▶ **Task**
Rewrite everything from the start of the records down to the line containing "Action: pyautogui.click(x=48, y=152)", requests included, shifting every x and y coordinate in the answers up by 25.

►

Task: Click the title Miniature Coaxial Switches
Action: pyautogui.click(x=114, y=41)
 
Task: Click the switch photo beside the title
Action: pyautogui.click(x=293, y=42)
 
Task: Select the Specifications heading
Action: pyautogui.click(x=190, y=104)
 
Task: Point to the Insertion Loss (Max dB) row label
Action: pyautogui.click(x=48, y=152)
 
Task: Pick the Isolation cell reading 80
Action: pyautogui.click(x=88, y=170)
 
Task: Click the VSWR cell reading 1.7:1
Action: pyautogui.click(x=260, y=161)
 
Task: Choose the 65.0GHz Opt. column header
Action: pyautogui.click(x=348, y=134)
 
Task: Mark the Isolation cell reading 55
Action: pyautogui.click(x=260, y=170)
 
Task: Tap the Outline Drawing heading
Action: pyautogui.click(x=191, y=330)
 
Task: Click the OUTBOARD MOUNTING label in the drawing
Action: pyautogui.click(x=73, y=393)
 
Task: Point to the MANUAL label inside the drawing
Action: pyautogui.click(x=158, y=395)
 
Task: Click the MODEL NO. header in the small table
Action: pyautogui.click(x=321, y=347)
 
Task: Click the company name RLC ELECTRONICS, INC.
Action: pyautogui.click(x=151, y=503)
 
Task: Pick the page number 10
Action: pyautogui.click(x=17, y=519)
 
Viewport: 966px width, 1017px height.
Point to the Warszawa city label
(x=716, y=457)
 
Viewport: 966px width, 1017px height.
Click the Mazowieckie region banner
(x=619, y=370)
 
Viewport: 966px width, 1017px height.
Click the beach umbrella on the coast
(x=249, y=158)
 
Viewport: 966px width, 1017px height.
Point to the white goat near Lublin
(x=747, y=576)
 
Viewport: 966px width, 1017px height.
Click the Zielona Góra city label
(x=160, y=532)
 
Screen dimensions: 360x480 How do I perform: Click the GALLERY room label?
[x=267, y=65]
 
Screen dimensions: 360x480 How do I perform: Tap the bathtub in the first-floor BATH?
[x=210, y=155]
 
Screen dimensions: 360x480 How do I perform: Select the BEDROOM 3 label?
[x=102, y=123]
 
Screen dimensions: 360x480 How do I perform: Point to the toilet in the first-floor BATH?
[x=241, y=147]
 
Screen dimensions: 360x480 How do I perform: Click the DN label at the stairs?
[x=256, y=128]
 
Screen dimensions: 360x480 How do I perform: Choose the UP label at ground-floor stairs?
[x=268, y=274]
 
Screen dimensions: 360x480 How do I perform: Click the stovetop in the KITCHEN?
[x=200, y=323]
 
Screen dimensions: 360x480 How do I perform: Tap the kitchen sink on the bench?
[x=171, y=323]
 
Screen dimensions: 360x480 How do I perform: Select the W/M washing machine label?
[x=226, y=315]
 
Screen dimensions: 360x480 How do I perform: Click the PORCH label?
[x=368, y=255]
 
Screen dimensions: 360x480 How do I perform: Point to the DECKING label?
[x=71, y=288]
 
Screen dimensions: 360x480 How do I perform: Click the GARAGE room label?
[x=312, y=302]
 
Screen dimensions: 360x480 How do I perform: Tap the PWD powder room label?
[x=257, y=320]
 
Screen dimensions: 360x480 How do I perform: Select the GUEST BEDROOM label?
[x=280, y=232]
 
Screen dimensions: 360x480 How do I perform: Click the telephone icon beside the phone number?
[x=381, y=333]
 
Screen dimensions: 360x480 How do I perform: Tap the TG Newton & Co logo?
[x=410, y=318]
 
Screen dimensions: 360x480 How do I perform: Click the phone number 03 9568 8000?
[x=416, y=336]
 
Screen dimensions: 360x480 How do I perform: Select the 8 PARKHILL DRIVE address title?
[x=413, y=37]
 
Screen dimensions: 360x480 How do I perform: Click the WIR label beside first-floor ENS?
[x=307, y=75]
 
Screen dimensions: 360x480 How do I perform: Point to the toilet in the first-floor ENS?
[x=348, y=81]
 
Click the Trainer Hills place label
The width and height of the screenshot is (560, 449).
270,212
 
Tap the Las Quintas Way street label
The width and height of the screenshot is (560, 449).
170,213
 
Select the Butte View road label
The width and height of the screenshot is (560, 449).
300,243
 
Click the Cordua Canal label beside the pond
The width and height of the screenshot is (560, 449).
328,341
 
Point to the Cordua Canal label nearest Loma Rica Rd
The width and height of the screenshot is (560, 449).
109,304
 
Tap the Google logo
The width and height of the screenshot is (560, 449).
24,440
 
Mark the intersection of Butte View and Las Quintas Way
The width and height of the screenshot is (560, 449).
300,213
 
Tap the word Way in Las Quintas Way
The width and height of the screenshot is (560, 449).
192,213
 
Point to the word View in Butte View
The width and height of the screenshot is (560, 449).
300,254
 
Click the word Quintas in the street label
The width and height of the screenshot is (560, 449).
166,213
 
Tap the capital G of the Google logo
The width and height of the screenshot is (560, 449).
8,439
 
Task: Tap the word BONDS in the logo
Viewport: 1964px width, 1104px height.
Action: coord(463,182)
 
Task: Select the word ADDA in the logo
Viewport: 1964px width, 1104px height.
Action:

◄

▶ **Solution for this problem**
Task: Click the title Miniature Coaxial Switches
Action: pyautogui.click(x=139, y=66)
 
Task: Click the switch photo beside the title
Action: pyautogui.click(x=318, y=67)
 
Task: Select the Specifications heading
Action: pyautogui.click(x=215, y=129)
 
Task: Point to the Insertion Loss (Max dB) row label
Action: pyautogui.click(x=73, y=177)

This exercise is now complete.